The protean Irishman, who was also Booker-shortlisted in 2004 for The Master, is back this spring with the novel Nora Webster, and the hunch is that, added U.S. competition notwithstanding, 2014 might just be his overdue Booker year.
Three novels set at various points in 20th-century Montreal look to be among the highlights of the coming months. Claire Holden Rothman follows up the Giller-longlisted The Heart Specialist with My October, a family story revolving around the October Crisis of 1970.
Susan Doherty tells the story of a teen classical piano prodigy from a troubled home in the 1930s in A Secret Music. Mark Lavorato’s Serafim and Claire is a love story between a Portuguese immigrant photographer and a vaudeville dancer set amid the political tumult of the 1920s and ’30s.

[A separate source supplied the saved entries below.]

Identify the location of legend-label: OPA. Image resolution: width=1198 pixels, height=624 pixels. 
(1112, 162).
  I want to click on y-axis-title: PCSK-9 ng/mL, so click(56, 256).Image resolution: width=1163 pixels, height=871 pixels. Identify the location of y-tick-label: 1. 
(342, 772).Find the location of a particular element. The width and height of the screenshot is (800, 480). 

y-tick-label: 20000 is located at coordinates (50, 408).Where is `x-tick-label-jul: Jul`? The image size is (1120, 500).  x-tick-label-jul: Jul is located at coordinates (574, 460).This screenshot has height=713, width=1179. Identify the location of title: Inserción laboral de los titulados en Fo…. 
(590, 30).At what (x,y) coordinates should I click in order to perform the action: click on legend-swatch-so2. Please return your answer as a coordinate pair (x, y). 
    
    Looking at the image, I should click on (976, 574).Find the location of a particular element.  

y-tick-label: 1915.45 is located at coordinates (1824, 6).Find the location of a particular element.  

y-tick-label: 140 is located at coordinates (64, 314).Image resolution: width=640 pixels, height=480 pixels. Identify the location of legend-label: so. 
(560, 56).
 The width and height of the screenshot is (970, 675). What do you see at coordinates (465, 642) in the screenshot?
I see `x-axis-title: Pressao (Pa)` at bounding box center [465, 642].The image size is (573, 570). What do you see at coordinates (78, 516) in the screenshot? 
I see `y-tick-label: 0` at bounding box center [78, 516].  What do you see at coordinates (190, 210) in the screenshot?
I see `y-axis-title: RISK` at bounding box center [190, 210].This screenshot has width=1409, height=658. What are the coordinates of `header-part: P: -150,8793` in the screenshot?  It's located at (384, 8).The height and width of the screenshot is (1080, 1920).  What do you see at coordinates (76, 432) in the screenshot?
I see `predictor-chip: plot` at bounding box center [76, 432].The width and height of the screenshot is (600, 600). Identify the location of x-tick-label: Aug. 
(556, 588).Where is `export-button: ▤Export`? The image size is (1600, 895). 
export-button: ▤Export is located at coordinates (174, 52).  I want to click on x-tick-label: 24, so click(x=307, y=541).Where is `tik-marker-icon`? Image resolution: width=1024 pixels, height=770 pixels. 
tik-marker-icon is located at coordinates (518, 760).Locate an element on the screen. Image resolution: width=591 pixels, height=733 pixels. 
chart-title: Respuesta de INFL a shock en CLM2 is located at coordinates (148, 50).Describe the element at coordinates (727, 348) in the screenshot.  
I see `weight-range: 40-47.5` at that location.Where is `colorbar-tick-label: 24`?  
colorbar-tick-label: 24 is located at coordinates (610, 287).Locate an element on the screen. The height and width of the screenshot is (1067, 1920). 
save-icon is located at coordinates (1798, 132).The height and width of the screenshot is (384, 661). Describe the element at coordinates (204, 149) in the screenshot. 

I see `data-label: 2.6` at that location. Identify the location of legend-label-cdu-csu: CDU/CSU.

If book industry chit-chat is to be believed, the mystery factors making up that elusive entity called buzz have converged on Carrie Snyder. The Ontario writer’s first two books, Hair Hat and The Juliet Stories, were linked collections that succeeded on their own terms even while leaving readers speculating as to what Snyder might do with the novel form. The hotly tipped Girl Runner, in which a 104-year-old woman looks back on a life that includes winning a gold medal at the 1928 Amsterdam Olympics, is our chance to find out.
There are brave writers, and then there’s Roberto Saviano. The Italian employed a blend of reportage and fiction to expose the workings of the Neapolitan mob in Gomorrah. The 2006 book sold upward of 10 million copies and was adapted into an acclaimed Matteo Garrone film. For his trouble, Saviano found himself with his life threatened.
If anything, he’s upping the ante with the forthcoming Zero Zero Zero, a study of the global cocaine trade that traces the trail of the drug from its South American origins through the Mexican cartels and into the hands of dealers and users worldwide, with a prominent bank or two helping smooth the way.
Philip Gourevitch wrote one of the classic non-fiction books of recent decades with the multipleaward-winning We Wish to Inform You That Tomorrow We Will Be Killed With Our Families, a harrowing on-the-scene account of the Rwandan genocide.
Now The New Yorker staff writer goes back to the scene to examine the legacy 20 years later. You Hide That You Hate Me and I Hide That I Know, with a title that speaks volumes by itself, looks sure to be essential reading.
Until recently, American Lydia Davis was a writer with a healthy-sized cult following, known as much for her translations of Proust as for her uniquely micro approach to the short story. That all changed this year when she won the lifetime-recognition Man Booker International Prize.
Longtime fans, as well as the many new readers who came on board with the sweeping, Booker-lauded The Collected Stories of Lydia Davis, will be keen to see how she refines her art in the coming collection Can’t and Won’t.